O chileno Prisão nos Andes (Penal Cordillera) é um filme difícil de assistir. Mas, dado o tema, isso era de se esperar. A maneira como o filme faz o público suportar uma hora e 45 minutos de desconforto é parte de sua singularidade.
Com seu filme, Felipe Carmona (“Los Camarones Tienen el Corazón en la Cabeza”), que estreia nos longas-metragens, examina o que acontece com os perpetradores quando eles correm o risco de perder o poder. A relutância deles em aceitar a queda e sua responsabilidade pelos crimes atrozes cometidos durante o regime de Pinochet cria um retrato angustiante do Chile no pós ditadura.

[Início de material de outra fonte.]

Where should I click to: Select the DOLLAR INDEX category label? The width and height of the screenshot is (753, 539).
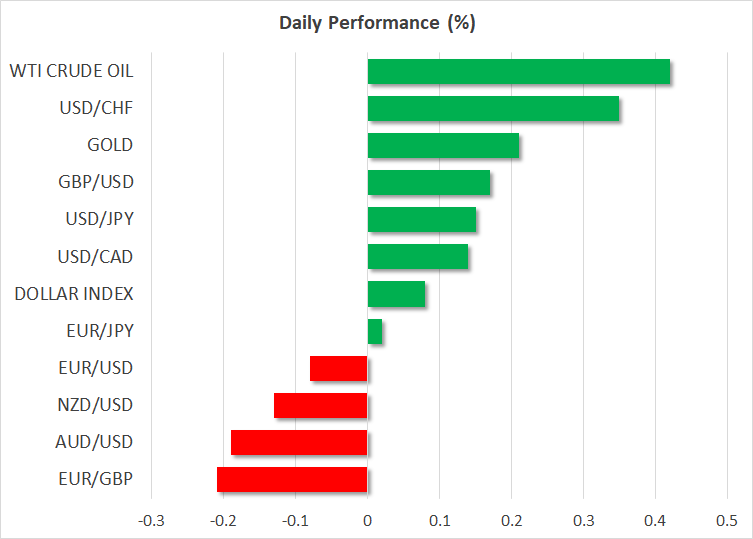tap(74, 294)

Baseado em uma história real, Prisão nos Andes é uma espécie de diário filmado da vida dos responsáveis pelos crimes horríveis da ditadura de Pinochet. O filme acompanha cinco oficiais militares cumprindo suas penas, que somam centenas de anos, em uma prisão de luxo nos Andes. Mais do que uma prisão, o local se assemelha a um resort, com piscina, jardins e guardas que agem mais como funcionários do que como vigias.
A vida desses “prisioneiros” muda quando uma entrevista gera uma reação inesperada. Assim, esse adjetos protagonistas fazem de tudo para evitar serem transferidos para uma prisão comum, permitindo que a violência e o caos se espalhem pelas montanhas.
Sombra e água fresca
Prisão nos Andes se assemelha a um estudo de personagens, pois busca analisar essas pessoas desprezíveis: elas sentem algum remorso pelo que fizeram? De acordo com o filme, a resposta é não. A parte mais aterrorizante do filme é seu incidente incitante: a entrevista, da qual eu gostaria de ter visto mais.

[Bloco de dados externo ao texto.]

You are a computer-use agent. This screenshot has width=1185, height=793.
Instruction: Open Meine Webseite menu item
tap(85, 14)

Nas filmagens, ouvimos um dos generais dizer que apenas cumpriu seu dever, levantando assim a questão de onde essas ações malignas podem se originar: seria apenas uma questão de obedecer ordens cegamente? O público também vê sua relutância em aceitar qualquer responsabilidade pelo que fez e, portanto, pela sentença que recebeu: afinal, sua chamada prisão está longe de ser um verdadeiro castigo.

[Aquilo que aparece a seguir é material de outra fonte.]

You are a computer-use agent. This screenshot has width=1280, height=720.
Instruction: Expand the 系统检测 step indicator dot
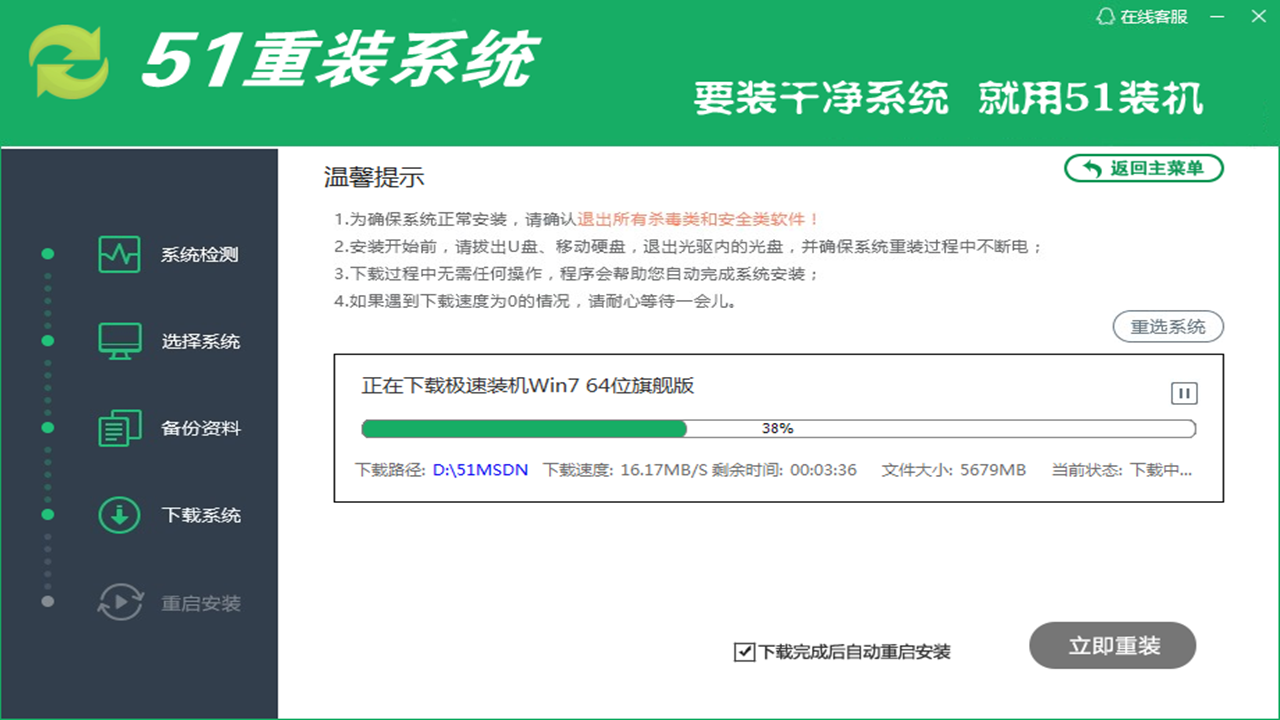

Da mesma forma, uma das cenas mais angustiantes do filme acontece perto do final, quando ouvimos os personagens principais relatarem os crimes que cometeram: a conversa soa casual, sem um pingo de arrependimento, como se estivessem listando itens de supermercado, e não pessoas que mataram.
Eles aparentemente não sentem nada diante da morte e da tortura que perpetraram, tornando-os ainda mais aterrorizantes pela simplicidade com que falam sobre isso. A crença forte deles na própria inocência fez meu sangue gelar ao assistir Prisão nos Andes, pois reflete como pessoas no poder podem se sentir acima de qualquer tipo de lei e moralidade, e como o poder pode, em última análise, superar tudo.
Uma prisão de luxo filmada como um comercial de resort
Eu também adorei a cinematografia do filme: cada cena é cuidadosamente desenhada, com um uso particularmente inteligente de cores e iluminação. Vemos uma iluminação monocromática, em que as cores primárias aparecem com destaque em determinadas cenas e definem a narrativa tematicamente.
O mesmo cabe a trilha sonora, que conversa com a suposta alta cultura dos prisioneiros. No filme como um todo, a calmaria toma conta e há pouca construção musical de forma proposital e o pouco que tem é composto por um som mais erudito. Inclusive, um dos personagens cita “Pictures at an Exhibition”, do russo Modest Mussorgsky — que eu só reconheci porque a banda de rock progressivo Emerson, Lake And Palmer fez uma versão deste concerto.
No entanto, acredito que Prisão nos Andes teve alguns problemas de ritmo e poderia ter se beneficiado de um ritmo mais acelerado. A narrativa também apresenta algumas falhas: ao longo do filme, seguimos uma trama secundária focada em um dos guardas, pela qual acabei me importando pouco, pois pareceu desconectada da história principal — e no fim, se provou, de fato, jogada e pouco substancial.
Saí desse filme com o desejo de continuar refletindo sobre os retratos dos personagens e a questão que ele coloca ao público; se não é um filme fácil de assistir, é ainda mais difícil de digerir. Embora eu desejasse que o filme tivesse se concentrado em sua maior força — a representação dos prisioneiros e a análise interna desses personagens monstruosos — Prisão nos Andes vale a pena por seu tema significativo e sua bela cinematografia, que se complementam e elevam o produto final, nos mostrando que esses monstros nunca são devidamente penalizados.